I think Max’s dislike of oatmeal is reaching Calvin and Hobbes levels. I know that sounds like I’m exaggerating, but it must have literally been the second thing he said to me this morning. If You Don’t Like Trump Then You Probably Won’t Like Me And I’m Ok With That Shirt! Stephen, do you know how much I despise oatmeal? I think what he was really getting at was that we should have a dry breakfast, which I told him I was all fine with, but then he went on to lay out a list of reasons that oatmeal is horrible. It’s so much trouble to get a fire going in the morning, the oatmeal tastes horrible.
It has no protein in it. And some more petty reasons. At the end of this, I said, I think you’re being a little unduly harsh on oatmeal here. If You Don’t Like Trump Then You Probably Won’t Like Me And I’m Ok With That Shirt! And he replied I don’t think I’m being harsh enough. Oatmeal has committed war crimes. Which I’m pretty sure was a reference back to that argument we had over John McCain. OK, if it’s not obvious by now, I’m having some frustrations with Max as of late. I mean, it was bound to happen eventually; I am amazed it’s this late in the trip.

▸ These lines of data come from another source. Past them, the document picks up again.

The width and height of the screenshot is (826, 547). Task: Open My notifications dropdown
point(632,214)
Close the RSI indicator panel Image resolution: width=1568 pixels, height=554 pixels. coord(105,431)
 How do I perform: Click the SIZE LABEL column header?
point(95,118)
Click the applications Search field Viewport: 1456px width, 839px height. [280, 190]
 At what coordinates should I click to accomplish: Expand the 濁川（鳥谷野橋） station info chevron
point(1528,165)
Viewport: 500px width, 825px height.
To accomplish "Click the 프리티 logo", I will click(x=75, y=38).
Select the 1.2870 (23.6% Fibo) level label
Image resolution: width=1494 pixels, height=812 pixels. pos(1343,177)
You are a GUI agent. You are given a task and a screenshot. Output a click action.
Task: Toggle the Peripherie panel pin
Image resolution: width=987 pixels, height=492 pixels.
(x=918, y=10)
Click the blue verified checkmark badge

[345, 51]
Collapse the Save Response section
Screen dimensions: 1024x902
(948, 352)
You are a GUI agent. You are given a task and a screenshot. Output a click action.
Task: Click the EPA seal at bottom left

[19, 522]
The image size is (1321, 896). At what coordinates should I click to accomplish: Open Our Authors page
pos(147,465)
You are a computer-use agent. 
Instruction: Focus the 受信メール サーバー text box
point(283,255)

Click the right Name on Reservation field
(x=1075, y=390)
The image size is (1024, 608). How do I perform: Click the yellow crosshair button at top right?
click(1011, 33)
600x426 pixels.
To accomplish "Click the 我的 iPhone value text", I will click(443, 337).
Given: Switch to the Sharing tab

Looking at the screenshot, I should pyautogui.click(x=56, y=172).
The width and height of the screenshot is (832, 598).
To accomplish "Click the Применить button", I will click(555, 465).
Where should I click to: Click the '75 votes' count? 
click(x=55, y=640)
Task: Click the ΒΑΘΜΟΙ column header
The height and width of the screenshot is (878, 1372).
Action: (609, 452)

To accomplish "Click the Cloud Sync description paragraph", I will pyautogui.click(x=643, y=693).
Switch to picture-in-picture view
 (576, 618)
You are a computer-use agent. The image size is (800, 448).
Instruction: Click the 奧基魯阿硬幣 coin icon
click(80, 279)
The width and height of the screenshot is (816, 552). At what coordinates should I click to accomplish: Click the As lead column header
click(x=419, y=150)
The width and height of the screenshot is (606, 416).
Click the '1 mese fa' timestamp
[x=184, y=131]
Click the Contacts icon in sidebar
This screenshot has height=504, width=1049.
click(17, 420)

And it’s not like it’s anything he and I can’t work out in a few good talks.
But after that tirade against oatmeal, I felt like saying, Max, you’re being uncharacteristically prissy right now. It’s trail food: fuel above flavor. If You Don’t Like Trump Then You Probably Won’t Like Me And I’m Ok With That Shirt! But I kept my silence because I was fine with having it dry because it gets us on the trail faster, and that admittedly was one completely valid complaint he had: cooking oatmeal takes up time. We hit the trail before seven and probably had the longest day we have ever made or likely ever will on this journey. If we didn’t make 30 miles, we were pretty well close.